Présentation du fonds Witz de la Bibliothèque Villon de Rouen
par Guy Pessiot

Quelques proches et relations de Flaubert dans le fonds Witz de la Bibliothèque Villon de Rouen
par Sandra Glatigny

Robert Pinchon
par Gilles Cléroux

Faux portraits de Maupassant jeune ?
par Marlo Johnston et Guy Pessiot

DESSINS

Portraits de l’écrivain Maupassant
par Gilles Cléroux

80 portraits de Flaubert par Maxime Adam-Tessier
par Baptiste-Marrey, Joëlle Robert, Alain Ferry, Yvan Leclerc

FIGURES DE L’ÉCRIVAIN ET PORTRAITS LITTÉRAIRES

La médiatisation des écrivains au XIXe siècle
par Élisabeth Parinet

Du portrait comme amitié : autour de Flaubert et de la portraitomanie
par Adeline Wrona

Les portraits de Flaubert et de Maupassant dans le Journal des Goncourt
par Stéphanie Champeau

Éditorial par Yvan Leclerc

Réunir en albums les riches iconographies de Flaubert et de Maupassant, voilà un rêve ancien qui deviendra peut-être un jour réalité. C’était déjà l’ambition des albums de la Bibliothèque de la Pléiade, qui a consacré un volume à chacun de nos auteurs[1], mais le petit format de la collection, la qualité datée des reproductions de l’Album Flaubert, paru il y a quarante-cinq ans, et le tirage limité de ces volumes recherchés par les bibliophiles, laissent ouverte la possibilité de nouveaux projets.

Flaubert et Maupassant ont été si souvent représentés qu’on ne saurait envisager une collection iconographique exhaustive : certes, les photographies de Flaubert sont en nombre limité, celles de Maupassant beaucoup plus nombreuses, mais si l’on étend les portraits des deux écrivains aux tableaux, aux dessins et aux statues, on entre alors dans une production très volumineuse dont il serait difficile de rendre compte en totalité.

Ce numéro intitulé « Albums », inclus dans la série des Cahiers Flaubert-Maupassant, a l’ambition plus modeste de ne présenter que quelques portraits choisis, mais en les situant dans le contexte de l’invention de la photographie et de la médiatisation de l’écrivain. Il bénéficie également de la récente numérisation et de l’exploration systématique de l’exceptionnel fonds Witz conservé à la Bibliothèque Villon de Rouen.

Sur deux générations successives, Flaubert et Maupassant ont vécu la naissance et la démocratisation d’une nouvelle manière de représenter les personnes. Guy Pessiot expose cette histoire, à la fois technique et sociale, telle qu’elle s’est développée à Rouen, à partir de 1842 et jusqu’à la fin du XIXe siècle. Thiébaud Witz a été le troisième photographe à y exercer son activité, continuée par sa veuve et son fils. Une partie des photos provenant de cette maison est entrée dans les collections de la Bibliothèque Villon en 1992, à l’initiative de Marie-Françoise Rose, ainsi que le rappelle Guy Pessiot dans la présentation de ce fonds.

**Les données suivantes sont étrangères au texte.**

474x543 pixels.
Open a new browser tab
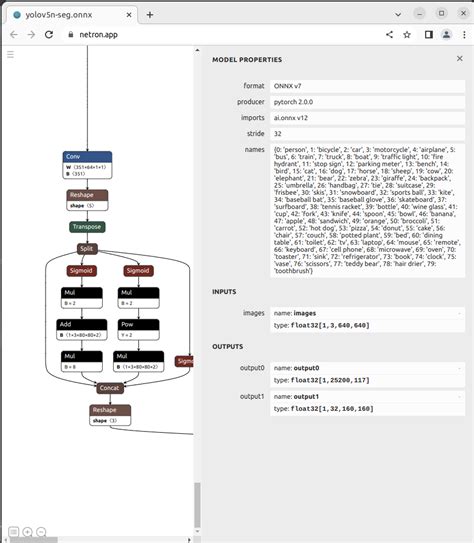(x=150, y=15)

Parmi les personnes qui ont posé devant l’appareil des Witz, on ne trouve pas trace de Flaubert ni de Maupassant, mais des membres de la famille et des amis, dont Sandra Glatigny précise les identités : Caroline Commanville et aussi le grand amour de sa vie, le préfet Ernest Le Roy, ou encore le fidèle Edmond Laporte. On y rencontre également une photo de Robert Pinchon (commentée par Gilles Cléroux), le complice de la pièce peu convenable À la feuille de rose, maison turque, avant d’être le sérieux bibliothécaire de Rouen. Grâce aux registres qui permettent d’identifier les photos du fonds Witz, Marlo Johnston et Guy Pessiot, aidés par Virginie Beaunier et Catherine Hubbard, peuvent démontrer que certains portraits donnés comme représentant Maupassant sont des faux. Ainsi avance-t-on dans la connaissance, par cumul du nouveau et par correction et soustraction de ce qu’on a tenu jusqu’ici pour vrai.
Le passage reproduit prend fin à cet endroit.